With all the tooling for scheduling, query execution, result management, and alerting readily available, setting data runtime checks in operational systems is straightforward.
Since deployment, we’ve detected our customer data missing due to a faulty config of 3rd party system, a cluster of corrupted records that should not have been in our system, or an unexpected drop in data volume in a customer workspace after a configuration change.
Runtime verification of production data is an excellent complement to traditional unit/integration testing.
Using tools and techniques from the analytics world in operational software works.
Working on this system came with a temporary identity crisis.

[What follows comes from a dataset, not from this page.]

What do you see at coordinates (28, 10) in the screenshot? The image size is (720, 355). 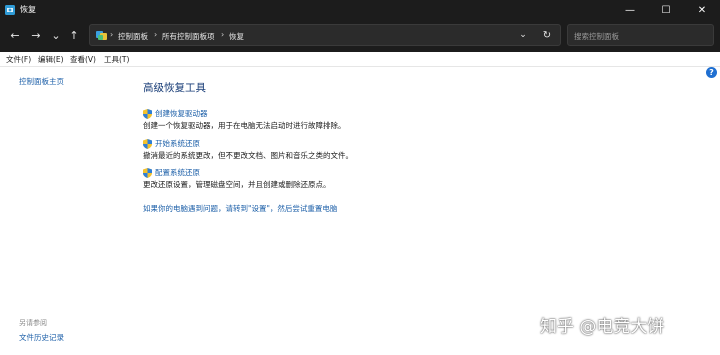 I see `window-title: 恢复` at bounding box center [28, 10].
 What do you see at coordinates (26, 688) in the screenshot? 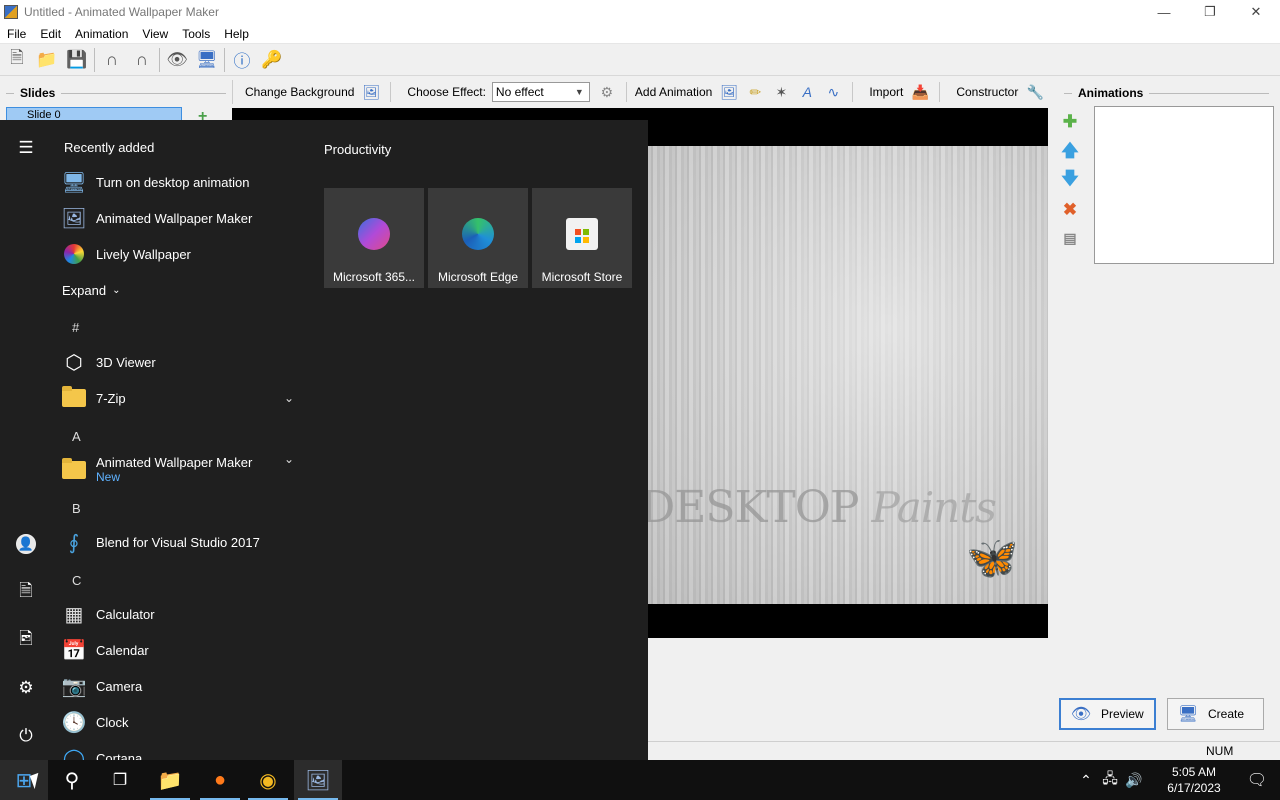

When using analytics engineering techniques in software, I started wondering what job I was doing. Was it software, data, or analytics engineering? It’s hard to tell as I crossed all boundaries we use to differentiate these engineering fields so many times.
On one side, I understand where these labels come from. Using names like Frontend Engineer, Backend Engineer, DevOps Engineer, Data Engineer, or Analytical Engineer clarifies an area of expertise.
On the other hand, this experience confirmed my belief that its essential to recognize all these fields are just different flavors of engineering. And not just because of the naming semantics.
If you join me in accepting this conclusion, it carries a strong underlying message.
There will be much more practices, processes, tools, and knowledge to share between teams building operational and analytics systems than we might realize today. Especially as practices around the engineering of large analytics systems mature, we should expect and be open to learnings that go both ways.
In the end, it’s all just engineering.